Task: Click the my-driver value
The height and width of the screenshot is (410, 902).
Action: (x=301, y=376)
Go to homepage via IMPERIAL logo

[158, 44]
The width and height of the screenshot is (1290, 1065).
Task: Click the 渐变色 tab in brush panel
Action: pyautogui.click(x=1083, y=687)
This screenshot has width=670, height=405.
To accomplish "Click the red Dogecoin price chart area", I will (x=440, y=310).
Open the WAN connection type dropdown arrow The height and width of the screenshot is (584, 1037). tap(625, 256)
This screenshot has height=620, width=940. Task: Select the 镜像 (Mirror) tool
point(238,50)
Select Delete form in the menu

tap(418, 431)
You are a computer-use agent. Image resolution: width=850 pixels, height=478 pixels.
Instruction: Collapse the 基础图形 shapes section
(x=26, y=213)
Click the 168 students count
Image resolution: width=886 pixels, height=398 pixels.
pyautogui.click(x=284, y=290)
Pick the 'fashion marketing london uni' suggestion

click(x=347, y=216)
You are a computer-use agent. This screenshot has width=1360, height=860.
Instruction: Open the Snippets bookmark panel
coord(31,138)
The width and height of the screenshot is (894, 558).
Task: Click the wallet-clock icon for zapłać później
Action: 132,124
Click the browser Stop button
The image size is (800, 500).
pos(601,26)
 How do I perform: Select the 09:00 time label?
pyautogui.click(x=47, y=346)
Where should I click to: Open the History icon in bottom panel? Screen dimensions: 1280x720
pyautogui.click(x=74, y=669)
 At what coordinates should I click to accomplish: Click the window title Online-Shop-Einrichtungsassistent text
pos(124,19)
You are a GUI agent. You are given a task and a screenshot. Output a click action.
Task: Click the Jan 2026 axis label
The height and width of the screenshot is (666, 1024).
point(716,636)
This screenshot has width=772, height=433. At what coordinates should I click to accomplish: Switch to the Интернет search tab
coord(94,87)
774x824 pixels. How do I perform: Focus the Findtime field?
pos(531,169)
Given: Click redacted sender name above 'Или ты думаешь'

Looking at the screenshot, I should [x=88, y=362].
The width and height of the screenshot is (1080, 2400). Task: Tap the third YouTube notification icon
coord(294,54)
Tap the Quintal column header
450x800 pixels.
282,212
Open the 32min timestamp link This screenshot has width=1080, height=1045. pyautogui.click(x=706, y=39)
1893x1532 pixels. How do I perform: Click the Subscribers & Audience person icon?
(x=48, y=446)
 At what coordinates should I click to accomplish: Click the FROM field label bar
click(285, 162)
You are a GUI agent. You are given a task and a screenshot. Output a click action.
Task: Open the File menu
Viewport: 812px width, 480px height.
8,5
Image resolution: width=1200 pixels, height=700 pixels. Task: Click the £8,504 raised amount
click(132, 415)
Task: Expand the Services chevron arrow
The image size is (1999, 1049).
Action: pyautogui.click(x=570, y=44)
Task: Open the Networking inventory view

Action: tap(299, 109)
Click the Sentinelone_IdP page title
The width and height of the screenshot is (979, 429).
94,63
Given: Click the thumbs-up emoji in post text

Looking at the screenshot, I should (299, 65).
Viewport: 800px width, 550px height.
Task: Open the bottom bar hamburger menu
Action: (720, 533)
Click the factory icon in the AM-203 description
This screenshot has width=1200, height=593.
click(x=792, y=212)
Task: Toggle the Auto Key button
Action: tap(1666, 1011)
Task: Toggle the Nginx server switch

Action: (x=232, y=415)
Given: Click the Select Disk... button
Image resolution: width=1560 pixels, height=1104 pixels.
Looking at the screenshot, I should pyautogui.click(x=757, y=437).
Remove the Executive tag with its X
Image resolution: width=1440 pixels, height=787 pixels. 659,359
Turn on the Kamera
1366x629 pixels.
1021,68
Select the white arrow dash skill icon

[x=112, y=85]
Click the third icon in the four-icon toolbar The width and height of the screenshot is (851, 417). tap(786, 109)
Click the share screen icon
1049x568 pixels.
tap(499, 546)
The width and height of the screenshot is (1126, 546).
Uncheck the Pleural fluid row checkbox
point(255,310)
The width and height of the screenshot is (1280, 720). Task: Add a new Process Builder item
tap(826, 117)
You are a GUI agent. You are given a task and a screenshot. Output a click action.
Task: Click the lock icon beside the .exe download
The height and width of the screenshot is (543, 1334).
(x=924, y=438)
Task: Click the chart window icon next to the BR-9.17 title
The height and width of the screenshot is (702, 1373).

> _WORK INSTRUCTION_:
Retype the entries exactly, including every line.

> _RESPONSE_:
Task: Click the my-driver value
The height and width of the screenshot is (410, 902).
Action: (x=301, y=376)
Go to homepage via IMPERIAL logo

[158, 44]
The width and height of the screenshot is (1290, 1065).
Task: Click the 渐变色 tab in brush panel
Action: pyautogui.click(x=1083, y=687)
This screenshot has width=670, height=405.
To accomplish "Click the red Dogecoin price chart area", I will (x=440, y=310).
Open the WAN connection type dropdown arrow The height and width of the screenshot is (584, 1037). tap(625, 256)
This screenshot has height=620, width=940. Task: Select the 镜像 (Mirror) tool
point(238,50)
Select Delete form in the menu

tap(418, 431)
You are a computer-use agent. Image resolution: width=850 pixels, height=478 pixels.
Instruction: Collapse the 基础图形 shapes section
(x=26, y=213)
Click the 168 students count
Image resolution: width=886 pixels, height=398 pixels.
pyautogui.click(x=284, y=290)
Pick the 'fashion marketing london uni' suggestion

click(x=347, y=216)
You are a computer-use agent. This screenshot has width=1360, height=860.
Instruction: Open the Snippets bookmark panel
coord(31,138)
The width and height of the screenshot is (894, 558).
Task: Click the wallet-clock icon for zapłać później
Action: 132,124
Click the browser Stop button
The image size is (800, 500).
pos(601,26)
 How do I perform: Select the 09:00 time label?
pyautogui.click(x=47, y=346)
Where should I click to: Open the History icon in bottom panel? Screen dimensions: 1280x720
pyautogui.click(x=74, y=669)
 At what coordinates should I click to accomplish: Click the window title Online-Shop-Einrichtungsassistent text
pos(124,19)
You are a GUI agent. You are given a task and a screenshot. Output a click action.
Task: Click the Jan 2026 axis label
The height and width of the screenshot is (666, 1024).
point(716,636)
This screenshot has width=772, height=433. At what coordinates should I click to accomplish: Switch to the Интернет search tab
coord(94,87)
774x824 pixels. How do I perform: Focus the Findtime field?
pos(531,169)
Given: Click redacted sender name above 'Или ты думаешь'

Looking at the screenshot, I should [x=88, y=362].
The width and height of the screenshot is (1080, 2400). Task: Tap the third YouTube notification icon
coord(294,54)
Tap the Quintal column header
450x800 pixels.
282,212
Open the 32min timestamp link This screenshot has width=1080, height=1045. pyautogui.click(x=706, y=39)
1893x1532 pixels. How do I perform: Click the Subscribers & Audience person icon?
(x=48, y=446)
 At what coordinates should I click to accomplish: Click the FROM field label bar
click(285, 162)
You are a GUI agent. You are given a task and a screenshot. Output a click action.
Task: Open the File menu
Viewport: 812px width, 480px height.
8,5
Image resolution: width=1200 pixels, height=700 pixels. Task: Click the £8,504 raised amount
click(132, 415)
Task: Expand the Services chevron arrow
The image size is (1999, 1049).
Action: pyautogui.click(x=570, y=44)
Task: Open the Networking inventory view

Action: tap(299, 109)
Click the Sentinelone_IdP page title
The width and height of the screenshot is (979, 429).
94,63
Given: Click the thumbs-up emoji in post text

Looking at the screenshot, I should (299, 65).
Viewport: 800px width, 550px height.
Task: Open the bottom bar hamburger menu
Action: (720, 533)
Click the factory icon in the AM-203 description
This screenshot has width=1200, height=593.
click(x=792, y=212)
Task: Toggle the Auto Key button
Action: tap(1666, 1011)
Task: Toggle the Nginx server switch

Action: (x=232, y=415)
Given: Click the Select Disk... button
Image resolution: width=1560 pixels, height=1104 pixels.
Looking at the screenshot, I should pyautogui.click(x=757, y=437).
Remove the Executive tag with its X
Image resolution: width=1440 pixels, height=787 pixels. 659,359
Turn on the Kamera
1366x629 pixels.
1021,68
Select the white arrow dash skill icon

[x=112, y=85]
Click the third icon in the four-icon toolbar The width and height of the screenshot is (851, 417). tap(786, 109)
Click the share screen icon
1049x568 pixels.
tap(499, 546)
The width and height of the screenshot is (1126, 546).
Uncheck the Pleural fluid row checkbox
point(255,310)
The width and height of the screenshot is (1280, 720). Task: Add a new Process Builder item
tap(826, 117)
You are a GUI agent. You are given a task and a screenshot. Output a click action.
Task: Click the lock icon beside the .exe download
The height and width of the screenshot is (543, 1334).
(x=924, y=438)
Task: Click the chart window icon next to the BR-9.17 title
The height and width of the screenshot is (702, 1373).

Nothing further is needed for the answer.